SELECTION:
....................
From the rapidly expanding suburbs along Colorado’s Front Range to the booming desert cities of Phoenix and Las Vegas, the demand for electricity across the West is growing.

As much as 28,000 megawatts of new power plants and energy savings likely will be needed in the interior West by 2020 to meet the region’s own electricity demands and to continue supplying power to California and the Pacific Northwest.

For the past 30 years, the region has relied primarily on coal to power our homes and businesses. Today, despite a boom in natural gas power-plant construction over the last decade, coal plants generate nearly 70 percent of the electricity produced in the region. While these plants have provided relatively low-cost, reliable power, they have also come with a high environmental price tag and much controversy.

As we move into the 21st century, an undeniable challenge facing our region is how to meet our growing electricity needs in ways that not only maintain a vibrant economy but also protect our environment. Meeting this challenge will require dramatically increasing our reliance on clean, cost-effective energy efficiency resources and renewable wind, solar, geothermal and biomass power. To the extent that coal plays a role in meeting new power demands, we must find ways to minimize its environmental impacts.

Old-style pulverized coal plants are not the answer. In these plants, coal is crushed and then burned in a boiler to make steam, which spins a turbine to generate electricity. Even with expensive air-pollution controls, these plants emit significant amounts of sulfur dioxide and nitrogen oxides, which cause health problems and hazy skies; mercury, which can work its way up the food chain to poison fish, other wildlife and even people; and carbon dioxide, a major global warming gas.
....................
SHORT PROBLEM:
According to the text on electricity demand in the West, what share of the electricity produced in the region do coal plants generate today?

(Word and element location records)
....................
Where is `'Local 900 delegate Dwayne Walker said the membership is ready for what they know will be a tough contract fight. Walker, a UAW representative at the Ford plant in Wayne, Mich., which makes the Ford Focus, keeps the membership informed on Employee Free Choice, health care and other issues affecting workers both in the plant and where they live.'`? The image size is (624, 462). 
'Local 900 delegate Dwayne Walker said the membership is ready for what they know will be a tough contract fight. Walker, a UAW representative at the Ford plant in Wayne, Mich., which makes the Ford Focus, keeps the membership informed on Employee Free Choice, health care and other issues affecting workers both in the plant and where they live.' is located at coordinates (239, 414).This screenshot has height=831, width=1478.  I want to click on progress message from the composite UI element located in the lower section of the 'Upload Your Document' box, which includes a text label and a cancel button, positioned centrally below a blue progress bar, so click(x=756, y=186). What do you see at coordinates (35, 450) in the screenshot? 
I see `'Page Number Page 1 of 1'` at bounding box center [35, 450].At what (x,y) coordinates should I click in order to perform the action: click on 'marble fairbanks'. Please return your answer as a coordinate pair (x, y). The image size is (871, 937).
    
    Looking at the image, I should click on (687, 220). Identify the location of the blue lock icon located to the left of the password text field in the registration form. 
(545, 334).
....................
OUTPUT BELOW:
Nearly 70 percent.